Spitze ist nicht gleich Spitze

Zwei Traditionen treffen aufeinander. Im finnischen Rauma wird seit Freitag die Spitzenwoche gefeiert. Im Mittelpunkt steht erstmals auch die Plauener Spitze. Doch noch gibt es Aufklärungsarbeit zu leisten.
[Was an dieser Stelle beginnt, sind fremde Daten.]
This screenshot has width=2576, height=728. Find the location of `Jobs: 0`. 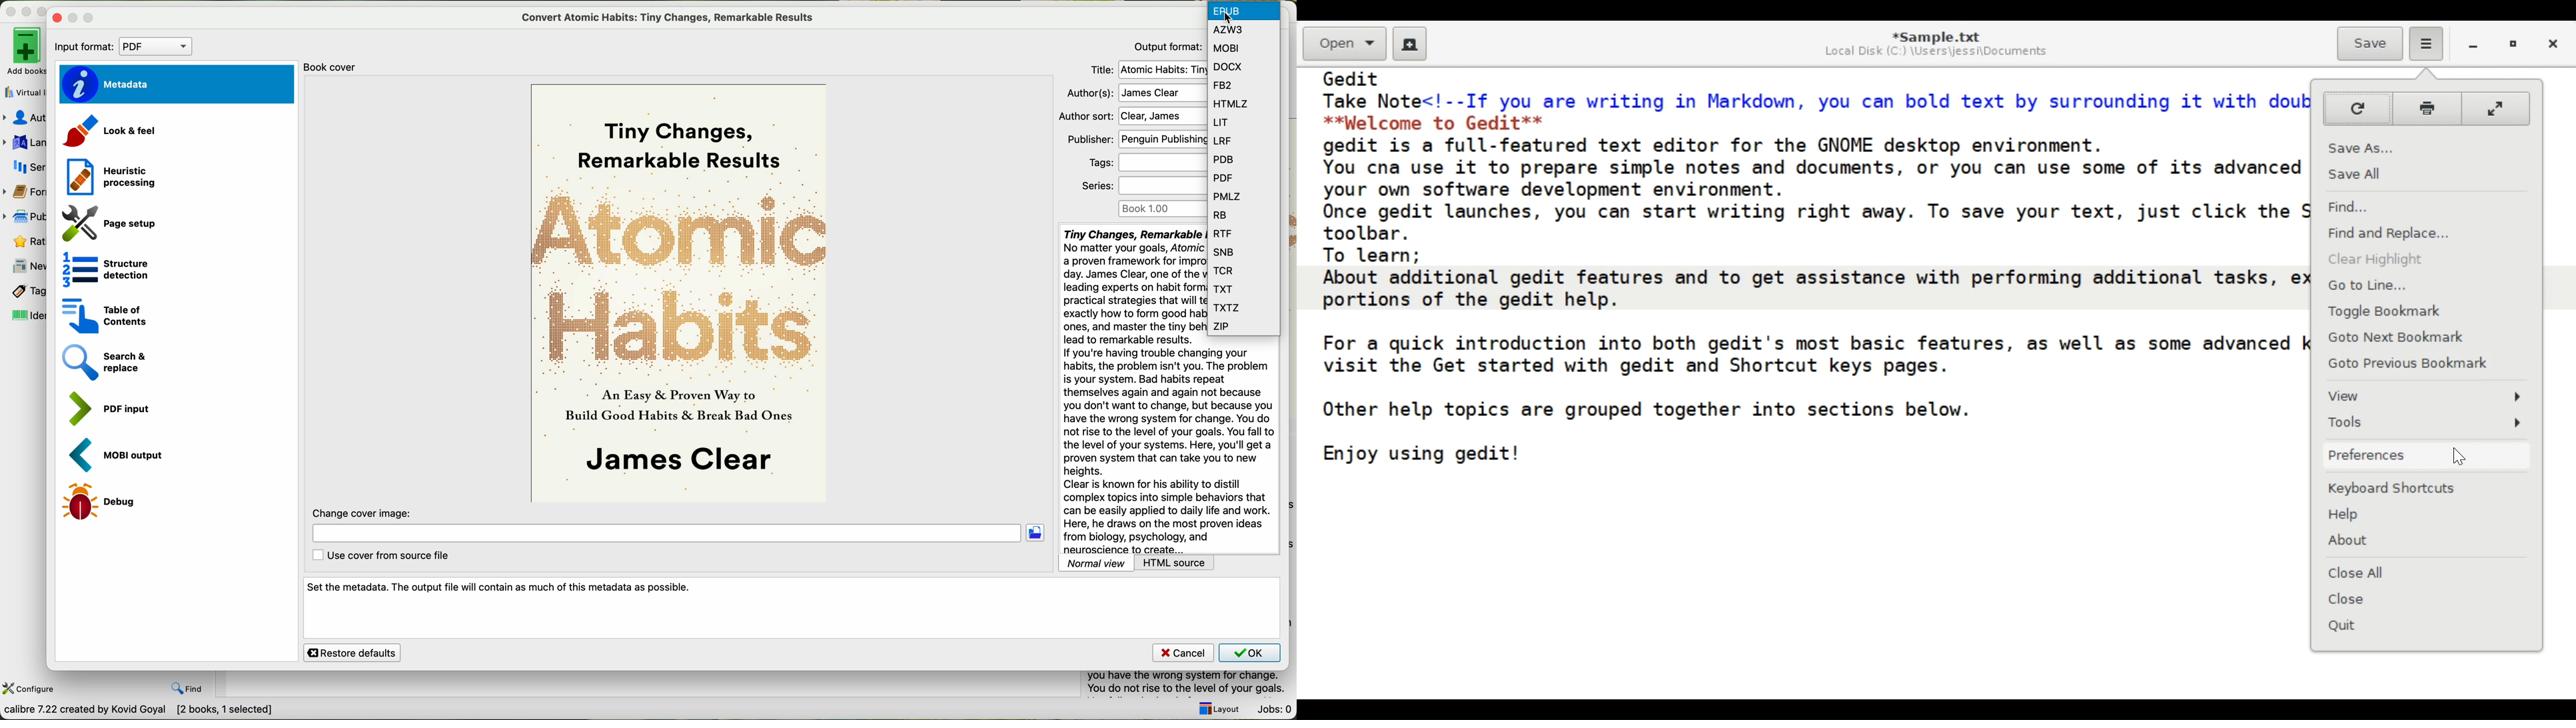

Jobs: 0 is located at coordinates (1275, 710).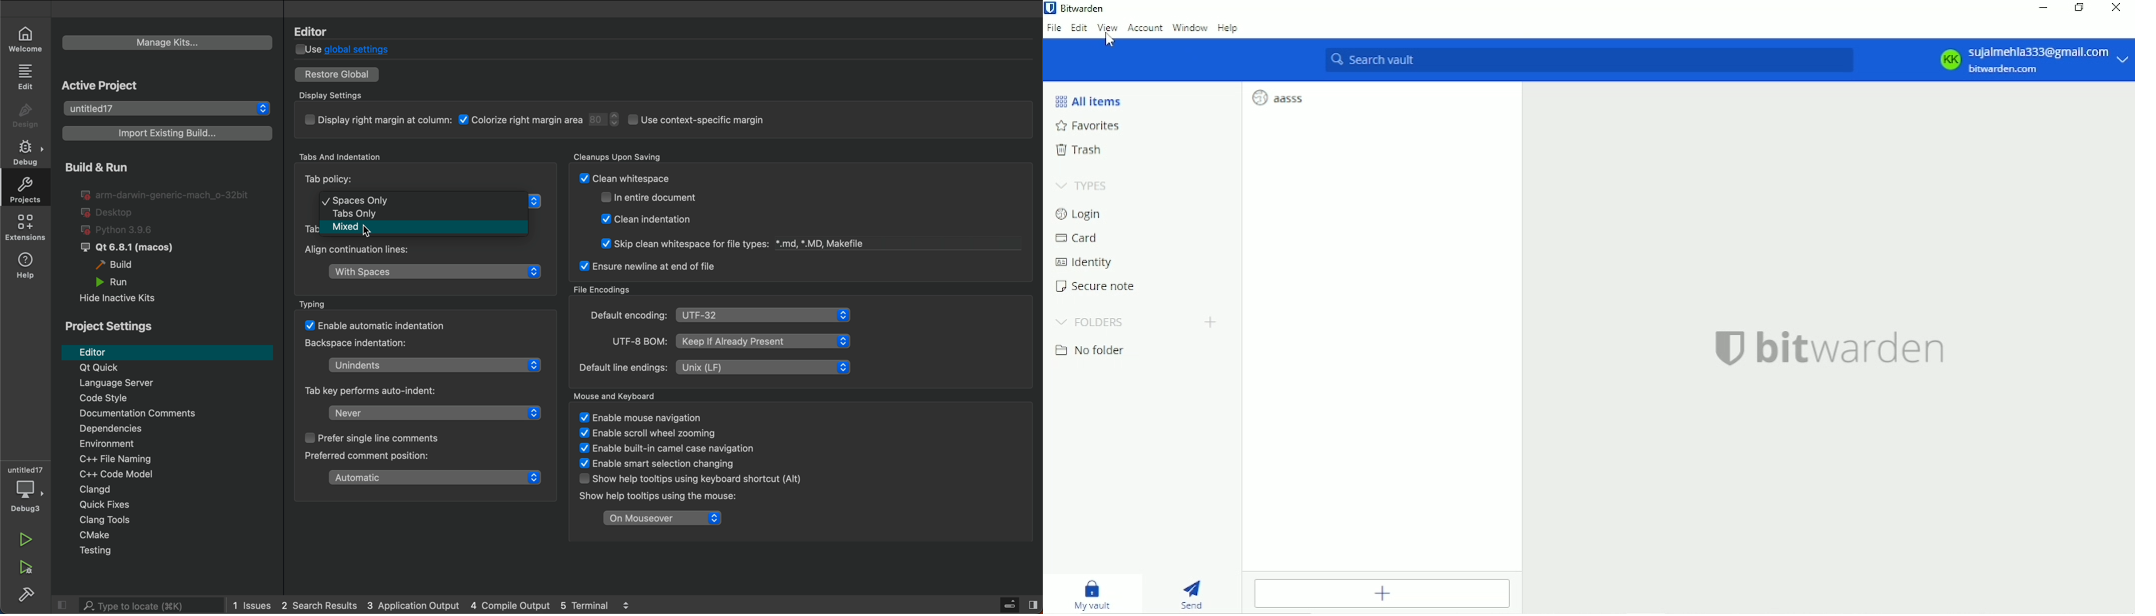 This screenshot has width=2156, height=616. I want to click on preferend comment, so click(368, 457).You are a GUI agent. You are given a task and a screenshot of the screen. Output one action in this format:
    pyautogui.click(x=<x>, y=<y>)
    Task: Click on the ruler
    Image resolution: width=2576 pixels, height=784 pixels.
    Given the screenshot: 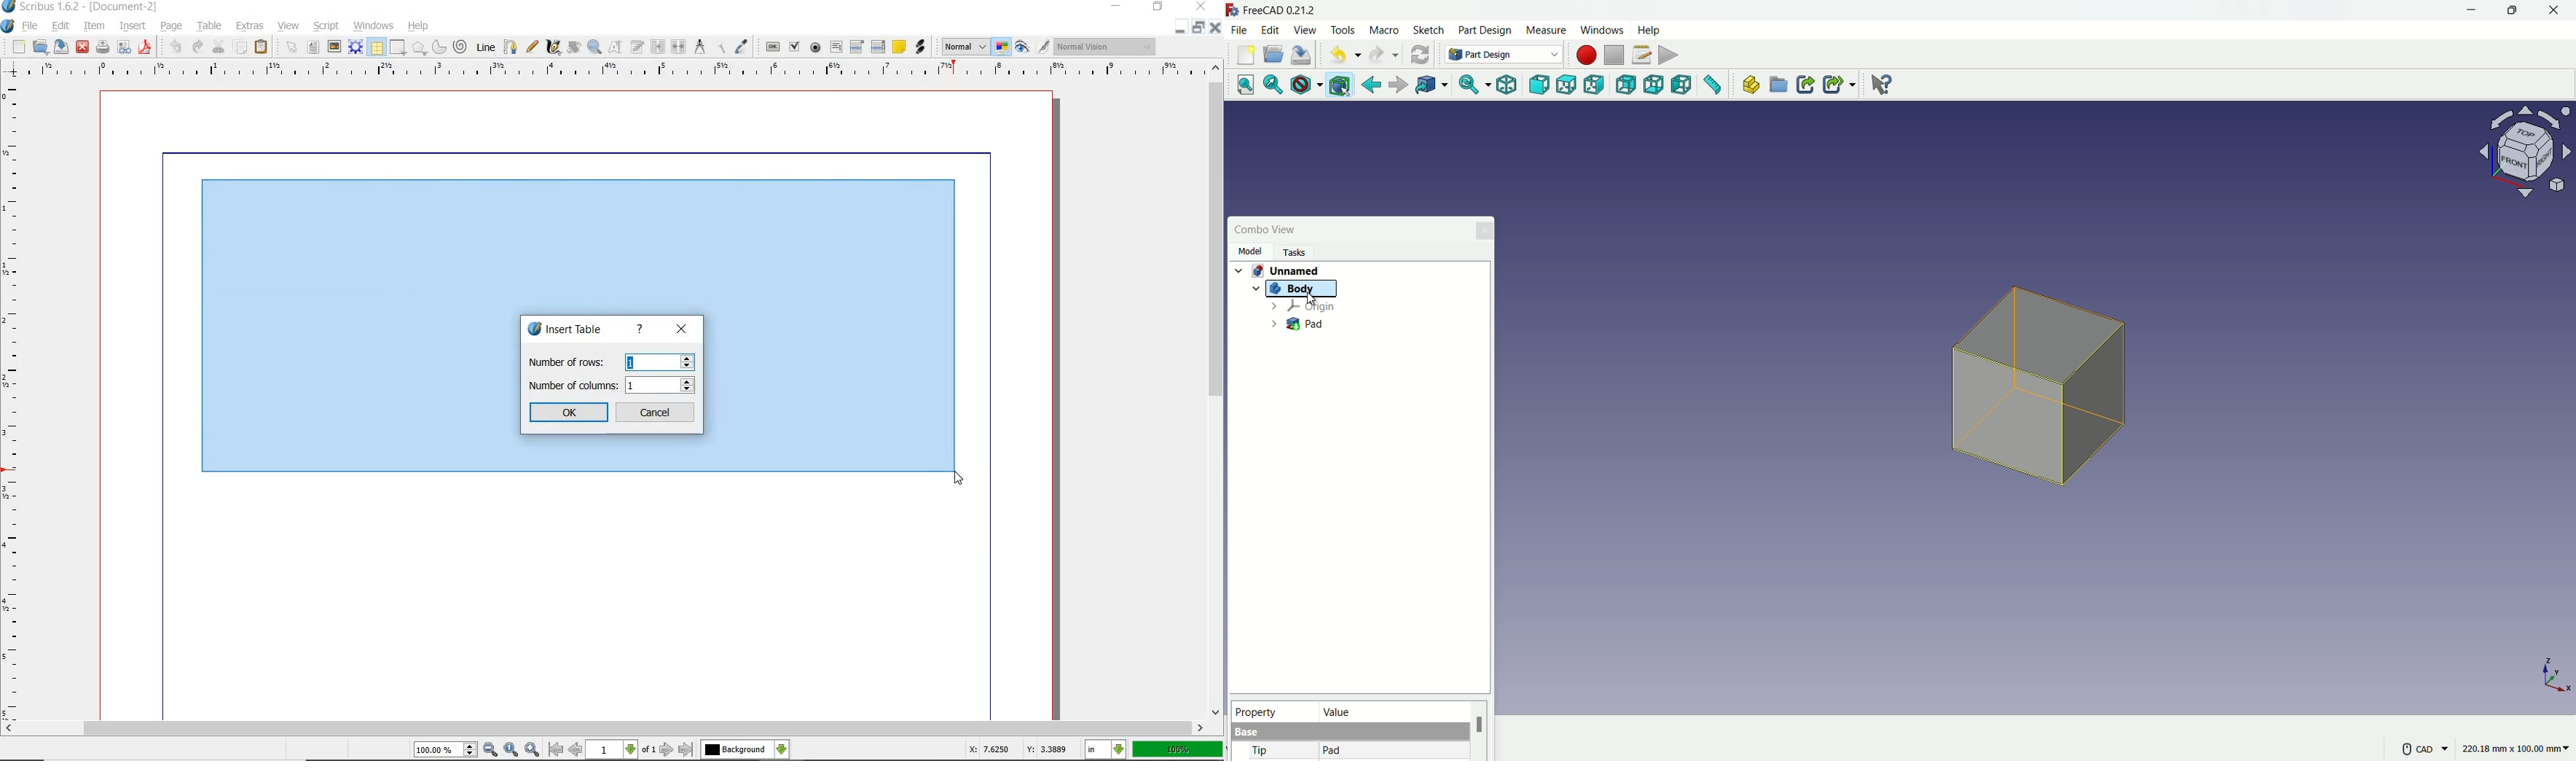 What is the action you would take?
    pyautogui.click(x=13, y=402)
Plauen/Rauma - Spitze ist nicht gleich Spitze. Darauf legen besonders die Raumaer Wert, die für ihre geklöppelte Spitze bekannt sind. Anfänglich hielten sie auch die Spitze aus Plauen für echte Handarbeit. Eine maschinell erzeugte Spitze sehen sie nicht so gern. Mehr noch. Sie können sich das Verfahren gar nicht so richtig vorstellen. Diese Erfahrungen hat Plauens neue Spitzenprinzessin Rika Maetzig am Wochenende gemacht. Zusammen mit Beate Schad und Ingrid Eichert von der Schaustickerei sowie dem Plauener Robert Schnick ist sie noch bis Ende der Woche in Rauma zu Besuch und wirbt für die Plauener Spitze.

"Die Menschen hier haben einen ganz anderen Bezug zu Spitze als wir in Plauen", sagt Spitzenprinzessin Rika Maetzig. Im Alltag spiele sie bei den Finnen eine viel größere Rolle. Es sei ein anderer Umfang mit der Klöppelspitze. Daher leiste die Plauener Delegation gewissermaßen auch Aufklärungsarbeit. Begeistert sind die Besucher der Spitzenwoche in Rauma von der Maschinenspitze aus Plauen aber trotzdem, auch wenn es anfänglich so schien, als ob die Verantwortlichen etwas enttäuscht waren, als sie davon hörten, dass die Plauener Spitze nicht geklöppelt wird.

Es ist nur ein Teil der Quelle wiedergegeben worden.